Lady Montfort's social peculiarity was in the eagerness with which she
sought the society of persons who enjoyed a reputation for superior
intellect, whether statesmen, lawyers, authors, philosophers, artists.
Intellectual intercourse seemed as if it was her native atmosphere, from
which she was habitually banished, to which she returned with an
instinctive yearning and a new zest of life; yet was she called, even
here, nor seemingly without justice, capricious and unsteady in her
likings. These clever personages, after a little while, all seemed to
disappoint her expectations of them; she sought the acquaintance of each
with cordial earnestness; slid from the acquaintance with weary languor,
--never, after all, less alone than when alone.

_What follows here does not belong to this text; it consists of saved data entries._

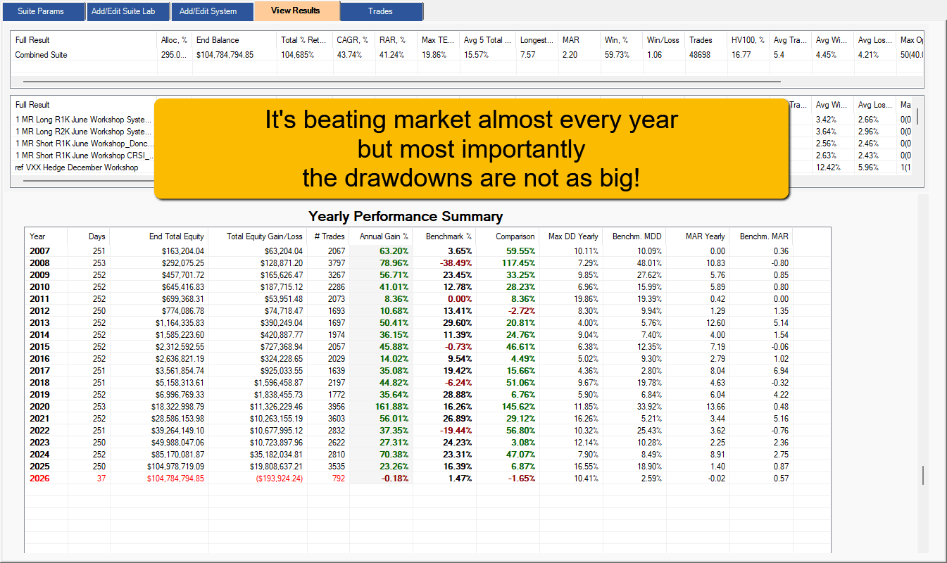Click the MAR column header in top grid
The image size is (947, 563).
570,40
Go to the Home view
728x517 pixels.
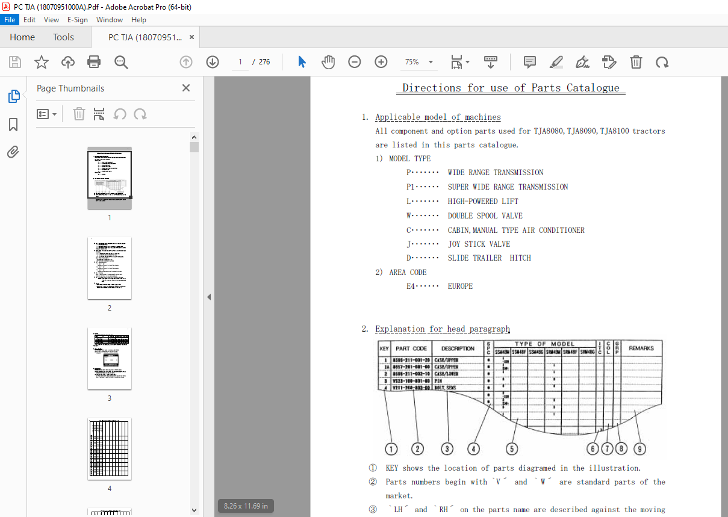22,37
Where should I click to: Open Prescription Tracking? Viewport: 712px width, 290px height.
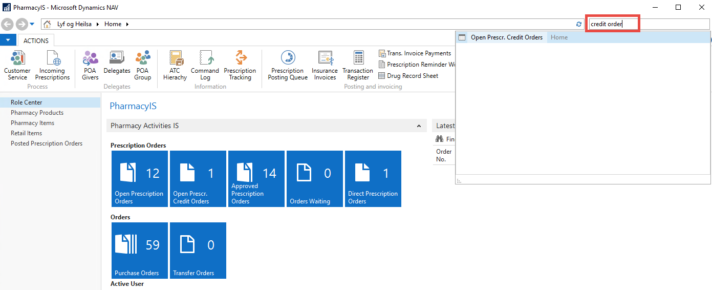[x=240, y=65]
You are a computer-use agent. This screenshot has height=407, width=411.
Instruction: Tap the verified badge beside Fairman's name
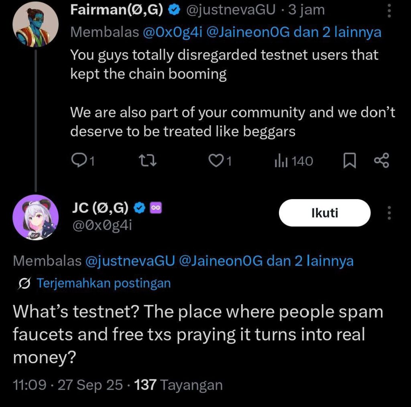pyautogui.click(x=174, y=10)
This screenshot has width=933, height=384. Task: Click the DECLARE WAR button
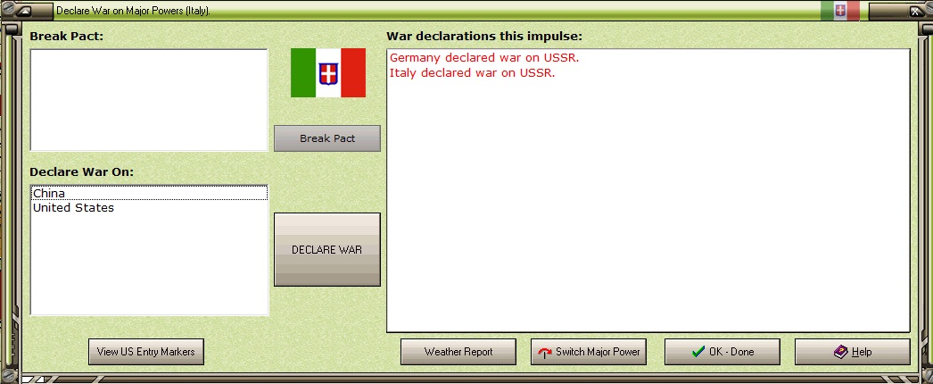(x=326, y=249)
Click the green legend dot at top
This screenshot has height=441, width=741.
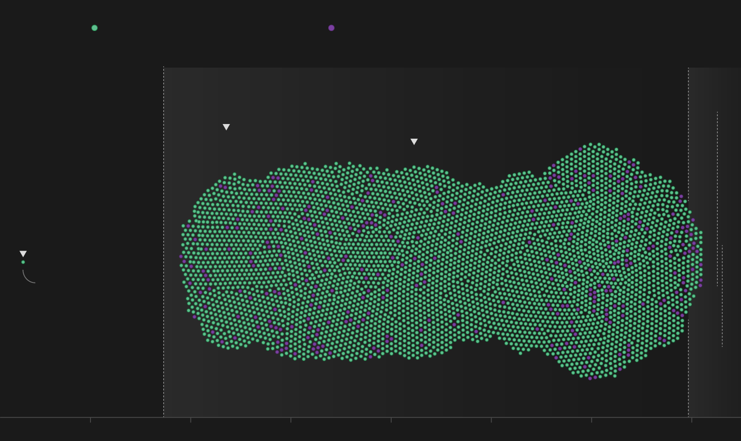pyautogui.click(x=94, y=28)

And so wondrous lovely! Nothing so rare as beauty of the high type:
genius and beauty, indeed, are both rare; genius, which is the beauty of
the mind,-beauty, which is the gen ius of the body. But, of the two,
beauty is the rarer. All of us can count on our fingers some forty or
fifty persons of undoubted and illustrious genius, including those famous
in action, letters, art. But can any of us remember to have seen more
than four or five specimens of first-rate ideal beauty? Whosoever had
seen Lady Montfort would have ranked her amongst such four or five in his
recollection. There was in her face that lustrous dazzle to which the
Latin poet, perhaps, refers when he speaks of the--
"Nitor
Splendentis Pario marmore purius . . .
Et voltus, niminm lubricus adspici,"
and which an English poet, with the less sensuous but more spiritual
imagination of northern genius, has described in lines that an English
reader may be pleased to see rescued from oblivion,--
"Her face was like the milky way i' the sky,
A meeting of gentle lights without a name."
(Suckling)
The eyes so purely bright, the exquisite harmony of colouring between the
dark (not too dark) hair and the ivory of the skin; such sweet radiance
in the lip when it broke into a smile. And it was said that in her
maiden day, before Caroline Lyndsay became Marchioness of Montfort, that
smile was the most joyous thing imaginable. Absurd now; you would not
think it, but that stately lady had been a wild, fanciful girl, with the
merriest laugh and the quickest tear, filling the air round her with
April sunshine. Certainly, no beings ever yet lived the life Nature
intended them to live, nor had fair play for heart and mind, who
contrived, by hook or by crook, to marry the wrong person!